(Records from a dataset)
· · ·
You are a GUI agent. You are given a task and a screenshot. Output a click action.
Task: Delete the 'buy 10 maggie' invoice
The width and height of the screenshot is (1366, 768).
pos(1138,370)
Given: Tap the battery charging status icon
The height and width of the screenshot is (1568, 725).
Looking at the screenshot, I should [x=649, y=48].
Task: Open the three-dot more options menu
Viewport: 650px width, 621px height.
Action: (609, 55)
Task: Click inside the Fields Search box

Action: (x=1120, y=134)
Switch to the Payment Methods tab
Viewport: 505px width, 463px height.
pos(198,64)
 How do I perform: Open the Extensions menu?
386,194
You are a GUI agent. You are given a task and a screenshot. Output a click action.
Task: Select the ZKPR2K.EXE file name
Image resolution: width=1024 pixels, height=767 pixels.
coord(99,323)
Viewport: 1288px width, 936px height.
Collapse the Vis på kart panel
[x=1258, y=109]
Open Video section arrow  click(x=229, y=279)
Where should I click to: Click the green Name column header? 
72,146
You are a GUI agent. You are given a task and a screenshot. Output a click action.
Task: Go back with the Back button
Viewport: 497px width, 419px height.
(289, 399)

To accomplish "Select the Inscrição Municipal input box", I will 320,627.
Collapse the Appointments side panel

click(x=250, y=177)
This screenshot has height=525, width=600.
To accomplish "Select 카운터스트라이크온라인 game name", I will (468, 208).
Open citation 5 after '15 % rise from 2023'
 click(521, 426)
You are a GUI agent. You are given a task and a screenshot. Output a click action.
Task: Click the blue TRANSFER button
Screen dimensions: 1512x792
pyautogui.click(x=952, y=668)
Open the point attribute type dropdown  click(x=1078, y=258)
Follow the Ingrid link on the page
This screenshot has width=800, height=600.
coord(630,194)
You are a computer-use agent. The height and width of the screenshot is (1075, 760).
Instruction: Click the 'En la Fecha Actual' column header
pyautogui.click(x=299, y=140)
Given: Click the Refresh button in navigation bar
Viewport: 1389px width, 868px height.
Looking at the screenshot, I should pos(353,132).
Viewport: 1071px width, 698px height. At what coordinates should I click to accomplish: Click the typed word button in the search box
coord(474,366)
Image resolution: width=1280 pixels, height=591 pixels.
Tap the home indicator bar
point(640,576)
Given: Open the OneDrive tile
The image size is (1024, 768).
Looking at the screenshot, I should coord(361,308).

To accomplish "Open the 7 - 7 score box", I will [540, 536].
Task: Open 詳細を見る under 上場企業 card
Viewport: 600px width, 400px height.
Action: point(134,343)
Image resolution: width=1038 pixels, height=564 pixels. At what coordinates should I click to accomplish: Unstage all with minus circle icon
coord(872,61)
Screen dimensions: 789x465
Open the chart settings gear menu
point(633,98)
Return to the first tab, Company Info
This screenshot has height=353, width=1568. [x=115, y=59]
· · ·
### Directions for this task
Output the lines above as a Markdown table with the columns Row and Line, where Row numbers each line and Line holds its text, skipping blank lines.

### Complete answer
| Row | Line |
|---|---|
| 1 | You are a GUI agent. You are given a task and a screenshot. Output a click action. |
| 2 | Task: Delete the 'buy 10 maggie' invoice |
| 3 | The width and height of the screenshot is (1366, 768). |
| 4 | pos(1138,370) |
| 5 | Given: Tap the battery charging status icon |
| 6 | The height and width of the screenshot is (1568, 725). |
| 7 | Looking at the screenshot, I should [x=649, y=48]. |
| 8 | Task: Open the three-dot more options menu |
| 9 | Viewport: 650px width, 621px height. |
| 10 | Action: (609, 55) |
| 11 | Task: Click inside the Fields Search box |
| 12 | Action: (x=1120, y=134) |
| 13 | Switch to the Payment Methods tab |
| 14 | Viewport: 505px width, 463px height. |
| 15 | pos(198,64) |
| 16 |  How do I perform: Open the Extensions menu? |
| 17 | 386,194 |
| 18 | You are a GUI agent. You are given a task and a screenshot. Output a click action. |
| 19 | Task: Select the ZKPR2K.EXE file name |
| 20 | Image resolution: width=1024 pixels, height=767 pixels. |
| 21 | coord(99,323) |
| 22 | Viewport: 1288px width, 936px height. |
| 23 | Collapse the Vis på kart panel |
| 24 | [x=1258, y=109] |
| 25 | Open Video section arrow  click(x=229, y=279) |
| 26 | Where should I click to: Click the green Name column header?  |
| 27 | 72,146 |
| 28 | You are a GUI agent. You are given a task and a screenshot. Output a click action. |
| 29 | Task: Go back with the Back button |
| 30 | Viewport: 497px width, 419px height. |
| 31 | (289, 399) |
| 32 | To accomplish "Select the Inscrição Municipal input box", I will 320,627. |
| 33 | Collapse the Appointments side panel |
| 34 | click(x=250, y=177) |
| 35 | This screenshot has height=525, width=600. |
| 36 | To accomplish "Select 카운터스트라이크온라인 game name", I will (468, 208). |
| 37 | Open citation 5 after '15 % rise from 2023' |
| 38 |  click(521, 426) |
| 39 | You are a GUI agent. You are given a task and a screenshot. Output a click action. |
| 40 | Task: Click the blue TRANSFER button |
| 41 | Screen dimensions: 1512x792 |
| 42 | pyautogui.click(x=952, y=668) |
| 43 | Open the point attribute type dropdown  click(x=1078, y=258) |
| 44 | Follow the Ingrid link on the page |
| 45 | This screenshot has width=800, height=600. |
| 46 | coord(630,194) |
| 47 | You are a computer-use agent. The height and width of the screenshot is (1075, 760). |
| 48 | Instruction: Click the 'En la Fecha Actual' column header |
| 49 | pyautogui.click(x=299, y=140) |
| 50 | Given: Click the Refresh button in navigation bar |
| 51 | Viewport: 1389px width, 868px height. |
| 52 | Looking at the screenshot, I should pos(353,132). |
| 53 | Viewport: 1071px width, 698px height. At what coordinates should I click to accomplish: Click the typed word button in the search box |
| 54 | coord(474,366) |
| 55 | Image resolution: width=1280 pixels, height=591 pixels. |
| 56 | Tap the home indicator bar |
| 57 | point(640,576) |
| 58 | Given: Open the OneDrive tile |
| 59 | The image size is (1024, 768). |
| 60 | Looking at the screenshot, I should coord(361,308). |
| 61 | To accomplish "Open the 7 - 7 score box", I will [540, 536]. |
| 62 | Task: Open 詳細を見る under 上場企業 card |
| 63 | Viewport: 600px width, 400px height. |
| 64 | Action: point(134,343) |
| 65 | Image resolution: width=1038 pixels, height=564 pixels. At what coordinates should I click to accomplish: Unstage all with minus circle icon |
| 66 | coord(872,61) |
| 67 | Screen dimensions: 789x465 |
| 68 | Open the chart settings gear menu |
| 69 | point(633,98) |
| 70 | Return to the first tab, Company Info |
| 71 | This screenshot has height=353, width=1568. [x=115, y=59] |